The elegancy of our approach is that it allows exquisite control of the graphene nanostructure properties, but its downside is that the device fabrication is extremely challenging, leading to a low device yield. In total, we started the fabrication procedure on about 180 devices, of which 51 graphene nanostructures were sculpted with STEM, 15 of which survived the h-BN transfer, polyimide passivation, and nanopore drilling. It showed to be very difficult to establish a decent nanopore current, likely due to the hydrophobic nature of the graphene. Attempts to wet the nanopores by ethanol flushing frequently resulted in breaking of the nanostructures. We managed to perform DNA translocation measurements on a few devices, but with only two devices we measured clear DNA signals in the ionic current channel, of which in one device, we managed to measure clear resistive modulations in the graphene current due to DNA, occurring simultaneously with the ionic current events.

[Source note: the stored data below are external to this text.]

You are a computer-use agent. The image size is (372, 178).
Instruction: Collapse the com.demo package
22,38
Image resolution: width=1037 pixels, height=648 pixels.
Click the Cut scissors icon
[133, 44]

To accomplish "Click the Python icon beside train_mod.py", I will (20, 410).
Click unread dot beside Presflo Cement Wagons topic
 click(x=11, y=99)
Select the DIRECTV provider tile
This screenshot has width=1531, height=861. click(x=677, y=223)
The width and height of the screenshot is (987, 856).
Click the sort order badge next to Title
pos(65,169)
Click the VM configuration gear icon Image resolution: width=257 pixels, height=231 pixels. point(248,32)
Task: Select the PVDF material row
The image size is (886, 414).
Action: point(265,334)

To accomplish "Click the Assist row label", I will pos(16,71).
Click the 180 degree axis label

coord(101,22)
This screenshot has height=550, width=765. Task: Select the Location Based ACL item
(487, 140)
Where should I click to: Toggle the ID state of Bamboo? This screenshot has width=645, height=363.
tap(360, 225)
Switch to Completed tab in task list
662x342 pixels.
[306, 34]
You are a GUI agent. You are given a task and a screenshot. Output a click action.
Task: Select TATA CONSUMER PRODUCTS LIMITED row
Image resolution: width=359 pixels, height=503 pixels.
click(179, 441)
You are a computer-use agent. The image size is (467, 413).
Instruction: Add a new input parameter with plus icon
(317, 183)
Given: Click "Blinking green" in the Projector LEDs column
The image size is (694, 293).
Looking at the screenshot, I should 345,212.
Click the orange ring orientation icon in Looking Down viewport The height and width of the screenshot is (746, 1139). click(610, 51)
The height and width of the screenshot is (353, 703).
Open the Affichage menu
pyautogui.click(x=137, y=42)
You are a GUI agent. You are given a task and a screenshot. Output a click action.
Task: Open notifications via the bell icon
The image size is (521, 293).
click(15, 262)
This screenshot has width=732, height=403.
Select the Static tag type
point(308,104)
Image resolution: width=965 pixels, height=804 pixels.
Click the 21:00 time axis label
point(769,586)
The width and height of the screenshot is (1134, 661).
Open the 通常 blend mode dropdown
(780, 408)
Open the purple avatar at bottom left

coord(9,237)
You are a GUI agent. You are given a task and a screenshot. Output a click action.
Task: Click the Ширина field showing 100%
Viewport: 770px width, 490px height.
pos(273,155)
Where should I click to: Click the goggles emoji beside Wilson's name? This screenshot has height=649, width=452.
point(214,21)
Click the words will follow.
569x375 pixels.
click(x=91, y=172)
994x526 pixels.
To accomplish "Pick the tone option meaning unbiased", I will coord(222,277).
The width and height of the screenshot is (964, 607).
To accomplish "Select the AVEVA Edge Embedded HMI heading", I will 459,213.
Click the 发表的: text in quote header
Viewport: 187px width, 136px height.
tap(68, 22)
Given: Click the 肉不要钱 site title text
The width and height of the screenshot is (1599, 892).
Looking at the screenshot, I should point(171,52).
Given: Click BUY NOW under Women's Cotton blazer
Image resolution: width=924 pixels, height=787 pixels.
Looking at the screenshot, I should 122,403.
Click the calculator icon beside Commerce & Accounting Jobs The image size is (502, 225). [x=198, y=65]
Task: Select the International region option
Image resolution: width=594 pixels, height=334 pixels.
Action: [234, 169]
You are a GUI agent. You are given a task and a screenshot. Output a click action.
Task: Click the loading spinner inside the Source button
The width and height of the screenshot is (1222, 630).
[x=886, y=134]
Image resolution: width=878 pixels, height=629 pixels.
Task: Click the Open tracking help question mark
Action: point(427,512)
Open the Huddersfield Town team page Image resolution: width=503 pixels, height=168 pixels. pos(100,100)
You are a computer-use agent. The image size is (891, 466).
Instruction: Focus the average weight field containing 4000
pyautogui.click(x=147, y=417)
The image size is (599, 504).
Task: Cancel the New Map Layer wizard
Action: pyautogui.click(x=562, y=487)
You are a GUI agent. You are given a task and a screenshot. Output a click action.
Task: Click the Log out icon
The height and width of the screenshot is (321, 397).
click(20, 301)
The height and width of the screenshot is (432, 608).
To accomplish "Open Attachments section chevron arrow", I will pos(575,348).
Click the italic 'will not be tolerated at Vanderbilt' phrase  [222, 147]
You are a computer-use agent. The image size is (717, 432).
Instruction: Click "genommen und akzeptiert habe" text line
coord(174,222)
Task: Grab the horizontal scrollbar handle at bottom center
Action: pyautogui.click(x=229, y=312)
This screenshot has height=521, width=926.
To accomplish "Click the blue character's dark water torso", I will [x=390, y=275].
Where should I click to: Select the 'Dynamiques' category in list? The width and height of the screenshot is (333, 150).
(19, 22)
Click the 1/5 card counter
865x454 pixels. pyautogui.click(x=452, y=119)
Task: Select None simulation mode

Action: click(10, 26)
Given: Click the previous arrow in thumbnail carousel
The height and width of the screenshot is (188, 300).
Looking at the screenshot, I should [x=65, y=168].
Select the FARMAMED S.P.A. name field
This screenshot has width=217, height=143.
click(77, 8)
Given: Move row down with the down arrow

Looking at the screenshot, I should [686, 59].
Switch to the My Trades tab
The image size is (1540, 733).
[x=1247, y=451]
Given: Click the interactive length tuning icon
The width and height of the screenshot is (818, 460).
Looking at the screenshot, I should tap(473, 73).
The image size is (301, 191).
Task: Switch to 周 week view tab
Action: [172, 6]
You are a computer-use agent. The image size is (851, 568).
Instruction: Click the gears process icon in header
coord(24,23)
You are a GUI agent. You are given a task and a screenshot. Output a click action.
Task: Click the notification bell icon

Comparison of the transconductances, noise levels, and ionic signals of the two samples are given in Table S1. In the sample where we did not resolve graphene signals, the sensitivity was lower, and the noise levels were higher.

Nanopore Experiments

The samples were mounted in a PEEK flowcell that fits a dedicated holder to insert Ag/AgCl probes in the flow chambers and to connect the electrodes to the electrode pads. The V gate potential is set with the use of an Axopatch 200B patchclamp amplifier, connected to two Ag/AgCl electrodes on each side of the membrane. The positive electrode was located on the graphene side (trans) of the membrane. The platinum electrode pads on the chip were contacted by PoGo pins connected to the differential preamplifier, such that the amplifier is in close proximity to the graphene nanostructure (minimizing input capacitances). Nanopore measurements were performed with 1 M KCl, 10 mM Tris-HCl buffer solution (pH 8.1), and 3 ng/μL 20kb DNA plasmids dissolved in the same buffer. We measured the transconductance by sweeping V in the range of the voltages that were used during the DNA measurements (in our case 200–400 mV) at selected V gate potentials. Typically, the measured sensitivities ranged between 0.1 and 2 nA/mV (varying per device). Due to the presence of the graphene nanostructure, we were not able to oxygen plasma or piranha clean the samples, making it difficult to wet the nanopore during DNA measurements. Attempts to wet the nanopores by flushing ethanol and buffer often resulted in breaking of the nanoribbons. The events were extracted from the ionic current traces using Tranzalyser,[56] and the corresponding time traces in the differential and common mode channels were analyzed with Matlab.